Recommendations in Vietnam

Here are some recommendations on places in Vietnam, from a trip my wife and I took April 28-May 12, ’05.

We found three good eating places in HANOI.

At the Cyclo Bar restaurant and garden (38 Duong Thanh Street), you sit on barely converted cyclos (3-wheeled bicycles that carry passengers). The food is Vietnamese with a strong French flavor. Figure about $5 for a beautiful steak.

Under the same management is the Green Tangerine (48 Hang Be), where we dined the following evening. This restaurant is a beautifully converted old French house. With a menu similar to that of the cyclo bar, it had the same young French chef, Stephane Yvan (his business card had both restaurants’ names on it). Mme Chirac, wife of the French president, prefers the Green Tangerine; she was photographed with the chef.

Another eating place we enjoyed was the Little Hanoi, a little downmarket from the others but popular with the older Europeans. We had enormous sandwiches, chicken and salad plus two soft drinks for 80,000 dong (near $5), but there were fuller meals on the menu for not much more.

If you still have that book you bought to read on the plane, get down to The Book Exchange (35 Hang Giay Street, Hanoi) — a tremendous selection at rock-bottom prices.

I bought a book by American historian Barbara Tuchman, first published in 1957 and about 500 pages long, for 60,000 dong ($4). My wife bought “Memoirs of a Geisha” for about the same price. They had two floor-to-ceiling shelves eight meters long, at least, the vast majority in English.

In HOI AN, try the cookery classes at Hai’s Scout Café.

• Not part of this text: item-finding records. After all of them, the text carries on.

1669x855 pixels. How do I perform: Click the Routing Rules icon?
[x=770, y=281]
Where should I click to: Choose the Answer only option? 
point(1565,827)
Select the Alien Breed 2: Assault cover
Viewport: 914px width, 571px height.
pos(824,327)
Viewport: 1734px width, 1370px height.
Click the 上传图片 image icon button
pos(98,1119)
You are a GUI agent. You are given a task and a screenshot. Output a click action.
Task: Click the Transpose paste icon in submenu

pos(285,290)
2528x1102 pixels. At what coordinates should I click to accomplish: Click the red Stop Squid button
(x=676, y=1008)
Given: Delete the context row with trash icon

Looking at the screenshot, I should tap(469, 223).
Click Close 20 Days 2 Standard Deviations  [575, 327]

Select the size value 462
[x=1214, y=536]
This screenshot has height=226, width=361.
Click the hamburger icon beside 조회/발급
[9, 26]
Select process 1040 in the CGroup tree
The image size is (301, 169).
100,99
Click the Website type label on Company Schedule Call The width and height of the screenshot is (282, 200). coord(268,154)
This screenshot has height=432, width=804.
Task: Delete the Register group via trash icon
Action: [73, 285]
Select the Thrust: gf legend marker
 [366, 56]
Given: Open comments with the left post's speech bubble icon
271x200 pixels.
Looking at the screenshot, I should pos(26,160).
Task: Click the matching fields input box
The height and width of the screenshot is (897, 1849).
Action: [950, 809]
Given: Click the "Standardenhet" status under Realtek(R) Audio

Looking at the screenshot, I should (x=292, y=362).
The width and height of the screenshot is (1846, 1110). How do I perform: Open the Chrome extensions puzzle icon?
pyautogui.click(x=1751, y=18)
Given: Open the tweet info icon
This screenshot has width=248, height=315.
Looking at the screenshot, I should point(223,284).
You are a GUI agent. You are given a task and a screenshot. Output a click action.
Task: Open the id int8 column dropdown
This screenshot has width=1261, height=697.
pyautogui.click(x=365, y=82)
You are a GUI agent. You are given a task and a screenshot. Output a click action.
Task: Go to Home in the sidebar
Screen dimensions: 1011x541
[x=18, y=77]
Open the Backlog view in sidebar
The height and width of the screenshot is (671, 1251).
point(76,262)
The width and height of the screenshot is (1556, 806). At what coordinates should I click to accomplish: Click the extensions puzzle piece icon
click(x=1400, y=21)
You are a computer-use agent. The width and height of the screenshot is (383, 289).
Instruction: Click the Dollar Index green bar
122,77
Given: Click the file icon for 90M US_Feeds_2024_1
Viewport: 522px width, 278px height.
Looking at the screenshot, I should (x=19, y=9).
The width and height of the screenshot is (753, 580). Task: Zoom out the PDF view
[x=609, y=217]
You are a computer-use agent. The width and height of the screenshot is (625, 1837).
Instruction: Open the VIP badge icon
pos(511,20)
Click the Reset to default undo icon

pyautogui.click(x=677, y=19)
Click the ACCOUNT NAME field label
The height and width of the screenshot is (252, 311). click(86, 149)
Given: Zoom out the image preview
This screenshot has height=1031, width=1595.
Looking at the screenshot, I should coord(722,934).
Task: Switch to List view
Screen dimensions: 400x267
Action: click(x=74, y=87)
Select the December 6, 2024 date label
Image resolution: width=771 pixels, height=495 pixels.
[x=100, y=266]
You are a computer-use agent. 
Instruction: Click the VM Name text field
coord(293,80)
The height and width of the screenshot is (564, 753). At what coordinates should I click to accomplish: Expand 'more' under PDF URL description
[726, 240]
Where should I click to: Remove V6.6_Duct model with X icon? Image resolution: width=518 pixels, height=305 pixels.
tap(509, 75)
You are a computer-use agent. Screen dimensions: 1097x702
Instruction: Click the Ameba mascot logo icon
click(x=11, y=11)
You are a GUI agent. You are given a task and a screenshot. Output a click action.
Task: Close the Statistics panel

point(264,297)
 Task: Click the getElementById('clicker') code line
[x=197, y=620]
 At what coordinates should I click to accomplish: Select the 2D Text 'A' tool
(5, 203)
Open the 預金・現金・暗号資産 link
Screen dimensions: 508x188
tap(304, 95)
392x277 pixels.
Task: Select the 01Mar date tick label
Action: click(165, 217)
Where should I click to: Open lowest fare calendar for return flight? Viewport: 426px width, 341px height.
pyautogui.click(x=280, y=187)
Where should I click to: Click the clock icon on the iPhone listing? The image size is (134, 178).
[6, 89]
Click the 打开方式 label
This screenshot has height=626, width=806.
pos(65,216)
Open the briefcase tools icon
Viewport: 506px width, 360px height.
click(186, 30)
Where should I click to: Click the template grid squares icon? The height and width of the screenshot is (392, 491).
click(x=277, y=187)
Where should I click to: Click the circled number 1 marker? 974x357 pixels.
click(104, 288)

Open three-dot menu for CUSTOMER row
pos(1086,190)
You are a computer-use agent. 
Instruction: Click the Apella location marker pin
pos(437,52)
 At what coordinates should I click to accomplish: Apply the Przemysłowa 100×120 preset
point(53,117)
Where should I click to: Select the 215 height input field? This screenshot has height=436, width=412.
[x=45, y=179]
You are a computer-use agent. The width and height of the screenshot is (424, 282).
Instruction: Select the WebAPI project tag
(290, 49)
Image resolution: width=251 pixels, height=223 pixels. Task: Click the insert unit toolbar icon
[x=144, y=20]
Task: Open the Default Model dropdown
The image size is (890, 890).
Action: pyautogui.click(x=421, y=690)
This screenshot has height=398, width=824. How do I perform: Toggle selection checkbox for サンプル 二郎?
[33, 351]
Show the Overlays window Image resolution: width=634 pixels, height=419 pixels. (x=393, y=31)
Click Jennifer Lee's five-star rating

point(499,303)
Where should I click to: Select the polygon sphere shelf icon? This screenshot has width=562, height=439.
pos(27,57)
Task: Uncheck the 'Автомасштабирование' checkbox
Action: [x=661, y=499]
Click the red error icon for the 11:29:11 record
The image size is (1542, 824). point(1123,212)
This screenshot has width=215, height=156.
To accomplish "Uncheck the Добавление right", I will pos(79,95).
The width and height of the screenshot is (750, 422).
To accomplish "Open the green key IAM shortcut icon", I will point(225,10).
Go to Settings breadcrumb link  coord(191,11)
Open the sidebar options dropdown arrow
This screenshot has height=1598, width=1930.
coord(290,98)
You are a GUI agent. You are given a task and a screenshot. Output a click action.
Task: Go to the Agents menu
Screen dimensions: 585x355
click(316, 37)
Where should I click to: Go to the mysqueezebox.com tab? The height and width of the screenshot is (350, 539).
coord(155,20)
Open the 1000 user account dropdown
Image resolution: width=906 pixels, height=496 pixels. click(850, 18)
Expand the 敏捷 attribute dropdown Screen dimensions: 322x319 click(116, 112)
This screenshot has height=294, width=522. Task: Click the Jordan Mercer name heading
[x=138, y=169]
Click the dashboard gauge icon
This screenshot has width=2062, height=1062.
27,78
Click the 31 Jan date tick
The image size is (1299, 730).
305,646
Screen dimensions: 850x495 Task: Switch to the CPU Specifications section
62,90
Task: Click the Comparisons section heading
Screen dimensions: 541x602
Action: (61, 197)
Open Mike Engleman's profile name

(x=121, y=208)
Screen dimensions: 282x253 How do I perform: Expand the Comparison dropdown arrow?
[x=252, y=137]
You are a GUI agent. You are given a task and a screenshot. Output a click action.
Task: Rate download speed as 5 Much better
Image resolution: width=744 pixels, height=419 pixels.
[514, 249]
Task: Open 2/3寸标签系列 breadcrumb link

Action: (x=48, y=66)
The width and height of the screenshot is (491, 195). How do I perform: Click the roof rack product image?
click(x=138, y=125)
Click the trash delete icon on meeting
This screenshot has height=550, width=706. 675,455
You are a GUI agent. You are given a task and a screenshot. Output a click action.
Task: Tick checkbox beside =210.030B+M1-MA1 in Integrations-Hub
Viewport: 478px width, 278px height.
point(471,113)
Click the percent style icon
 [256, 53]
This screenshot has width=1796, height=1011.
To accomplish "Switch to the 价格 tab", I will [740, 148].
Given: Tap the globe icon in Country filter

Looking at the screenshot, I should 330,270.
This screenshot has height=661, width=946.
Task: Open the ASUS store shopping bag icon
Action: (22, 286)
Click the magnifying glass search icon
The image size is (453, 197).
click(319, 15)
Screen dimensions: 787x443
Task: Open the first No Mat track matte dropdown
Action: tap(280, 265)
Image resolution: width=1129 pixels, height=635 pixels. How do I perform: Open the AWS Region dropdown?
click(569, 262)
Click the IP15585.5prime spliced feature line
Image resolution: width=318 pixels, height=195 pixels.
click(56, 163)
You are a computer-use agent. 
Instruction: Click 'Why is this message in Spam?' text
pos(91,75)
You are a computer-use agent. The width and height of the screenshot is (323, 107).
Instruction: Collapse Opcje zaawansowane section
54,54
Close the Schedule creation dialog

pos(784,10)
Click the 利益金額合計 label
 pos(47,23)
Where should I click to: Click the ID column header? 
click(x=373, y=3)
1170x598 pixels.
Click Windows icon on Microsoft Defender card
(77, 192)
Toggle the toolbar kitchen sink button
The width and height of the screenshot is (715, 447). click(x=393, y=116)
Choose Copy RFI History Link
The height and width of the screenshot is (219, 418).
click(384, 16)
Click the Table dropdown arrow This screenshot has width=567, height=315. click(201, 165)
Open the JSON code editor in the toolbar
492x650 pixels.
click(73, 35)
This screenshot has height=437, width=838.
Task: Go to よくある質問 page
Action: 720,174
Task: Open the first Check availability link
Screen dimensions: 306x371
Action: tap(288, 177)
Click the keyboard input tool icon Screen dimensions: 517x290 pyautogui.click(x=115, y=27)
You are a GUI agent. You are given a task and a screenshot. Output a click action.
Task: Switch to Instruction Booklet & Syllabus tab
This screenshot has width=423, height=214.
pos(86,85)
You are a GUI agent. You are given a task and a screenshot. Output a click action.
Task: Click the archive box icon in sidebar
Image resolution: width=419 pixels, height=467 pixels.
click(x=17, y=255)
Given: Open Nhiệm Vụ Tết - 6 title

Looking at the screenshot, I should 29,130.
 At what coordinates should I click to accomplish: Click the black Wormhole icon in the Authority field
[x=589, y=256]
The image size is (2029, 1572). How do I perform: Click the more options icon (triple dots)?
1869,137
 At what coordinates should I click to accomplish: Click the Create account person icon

For 100,000 dong ($6), you get a hands-on cookery lesson and the full meal (www.visithoian.com).

We stayed at the Cua Dai Hotel (www.hoianhospitality.com) — downmarket, perhaps. $25 for two, breakfast included. We really enjoyed sitting on the rattan chairs on the balcony sipping the free tea, available 24 hours a day. Really friendly staff.

While you are in Hoi An, you may wish to buy a ticket ($5) to visit the Old Town; there are ticket kiosks all over town. It gives you admission to five of the following: three museums, four old houses, three assembly halls, a traditional music concert, a handicraft workshop and the Japanese Bridge. You can buy as many tickets as you wish and thus see them all! The money goes to maintain this UNESCO World (Cultural) Heritage Site — a real haven of peace, I assure you!

You might also like to take a trip to MY SON, another World Heritage Site. Admission is 60,000 dong. It is best to be there at opening time, 6:30 a.m. You will be almost on your own and avoid the heat of the day.

At My Son you can see, in a luxuriant jungle setting, some magnificent Hindu temples built by the ancient Champa people. Some of the temples were destroyed in the war of 30-odd years ago, but what remains is worth the early start.

In HUE, there’s the Citadel, of course. Much of the surrounding area was destroyed in the war. But you can also take a trip up/down the Perfume River to visit temples and palaces — a trip not to be missed. For one temple visit, a final stage had to be taken on the back of a motorbike.

We do so agree with ITN reader Ted Mullet (June ’05, pg. 36). The Vietnamese are so friendly — as well as helpful and charming.